*** Extracted entries Section Begins ***

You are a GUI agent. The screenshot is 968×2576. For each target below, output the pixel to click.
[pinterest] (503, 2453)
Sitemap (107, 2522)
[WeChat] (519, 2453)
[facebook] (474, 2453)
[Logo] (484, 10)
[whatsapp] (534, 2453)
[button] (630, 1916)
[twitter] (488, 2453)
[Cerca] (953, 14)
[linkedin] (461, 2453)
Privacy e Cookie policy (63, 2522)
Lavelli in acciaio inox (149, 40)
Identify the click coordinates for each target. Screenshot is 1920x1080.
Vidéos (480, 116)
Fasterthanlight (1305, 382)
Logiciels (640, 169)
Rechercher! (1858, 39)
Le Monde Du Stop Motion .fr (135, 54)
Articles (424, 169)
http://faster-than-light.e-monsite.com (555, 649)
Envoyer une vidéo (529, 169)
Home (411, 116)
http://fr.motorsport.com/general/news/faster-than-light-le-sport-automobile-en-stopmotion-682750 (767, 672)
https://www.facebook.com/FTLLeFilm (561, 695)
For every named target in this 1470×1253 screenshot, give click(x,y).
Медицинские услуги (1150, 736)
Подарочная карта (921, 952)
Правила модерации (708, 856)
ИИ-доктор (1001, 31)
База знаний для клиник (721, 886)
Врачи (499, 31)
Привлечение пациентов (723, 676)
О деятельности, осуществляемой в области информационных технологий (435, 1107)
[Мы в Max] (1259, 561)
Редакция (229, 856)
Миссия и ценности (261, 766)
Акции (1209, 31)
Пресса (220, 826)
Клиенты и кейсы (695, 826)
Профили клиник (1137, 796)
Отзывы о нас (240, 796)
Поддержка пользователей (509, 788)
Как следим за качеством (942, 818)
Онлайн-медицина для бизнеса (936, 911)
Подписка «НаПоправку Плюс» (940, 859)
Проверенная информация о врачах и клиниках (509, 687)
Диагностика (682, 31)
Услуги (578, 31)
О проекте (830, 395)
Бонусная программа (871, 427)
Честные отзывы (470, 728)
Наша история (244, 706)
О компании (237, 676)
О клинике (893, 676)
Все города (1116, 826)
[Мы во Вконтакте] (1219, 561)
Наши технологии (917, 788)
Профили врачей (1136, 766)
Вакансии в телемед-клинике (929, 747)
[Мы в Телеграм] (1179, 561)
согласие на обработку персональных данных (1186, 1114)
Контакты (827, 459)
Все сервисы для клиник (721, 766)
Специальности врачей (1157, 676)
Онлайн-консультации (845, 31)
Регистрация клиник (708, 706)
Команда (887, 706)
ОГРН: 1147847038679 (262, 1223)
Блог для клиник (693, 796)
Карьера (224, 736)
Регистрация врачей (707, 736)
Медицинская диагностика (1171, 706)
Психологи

*** Extracted entries Section Ends ***

Try it -
Where the listing above has a line with "[pinterest] (503, 2453)", start there, and output every line exactly through the line with "Наши технологии (917, 788)", which is also included.

Exercise answer -
[pinterest] (503, 2453)
Sitemap (107, 2522)
[WeChat] (519, 2453)
[facebook] (474, 2453)
[Logo] (484, 10)
[whatsapp] (534, 2453)
[button] (630, 1916)
[twitter] (488, 2453)
[Cerca] (953, 14)
[linkedin] (461, 2453)
Privacy e Cookie policy (63, 2522)
Lavelli in acciaio inox (149, 40)
Identify the click coordinates for each target. Screenshot is 1920x1080.
Vidéos (480, 116)
Fasterthanlight (1305, 382)
Logiciels (640, 169)
Rechercher! (1858, 39)
Le Monde Du Stop Motion .fr (135, 54)
Articles (424, 169)
http://faster-than-light.e-monsite.com (555, 649)
Envoyer une vidéo (529, 169)
Home (411, 116)
http://fr.motorsport.com/general/news/faster-than-light-le-sport-automobile-en-stopmotion-682750 (767, 672)
https://www.facebook.com/FTLLeFilm (561, 695)
For every named target in this 1470×1253 screenshot, give click(x,y).
Медицинские услуги (1150, 736)
Подарочная карта (921, 952)
Правила модерации (708, 856)
ИИ-доктор (1001, 31)
База знаний для клиник (721, 886)
Врачи (499, 31)
Привлечение пациентов (723, 676)
О деятельности, осуществляемой в области информационных технологий (435, 1107)
[Мы в Max] (1259, 561)
Редакция (229, 856)
Миссия и ценности (261, 766)
Акции (1209, 31)
Пресса (220, 826)
Клиенты и кейсы (695, 826)
Профили клиник (1137, 796)
Отзывы о нас (240, 796)
Поддержка пользователей (509, 788)
Как следим за качеством (942, 818)
Онлайн-медицина для бизнеса (936, 911)
Подписка «НаПоправку Плюс» (940, 859)
Проверенная информация о врачах и клиниках (509, 687)
Диагностика (682, 31)
Услуги (578, 31)
О проекте (830, 395)
Бонусная программа (871, 427)
Честные отзывы (470, 728)
Наша история (244, 706)
О компании (237, 676)
О клинике (893, 676)
Все города (1116, 826)
[Мы во Вконтакте] (1219, 561)
Наши технологии (917, 788)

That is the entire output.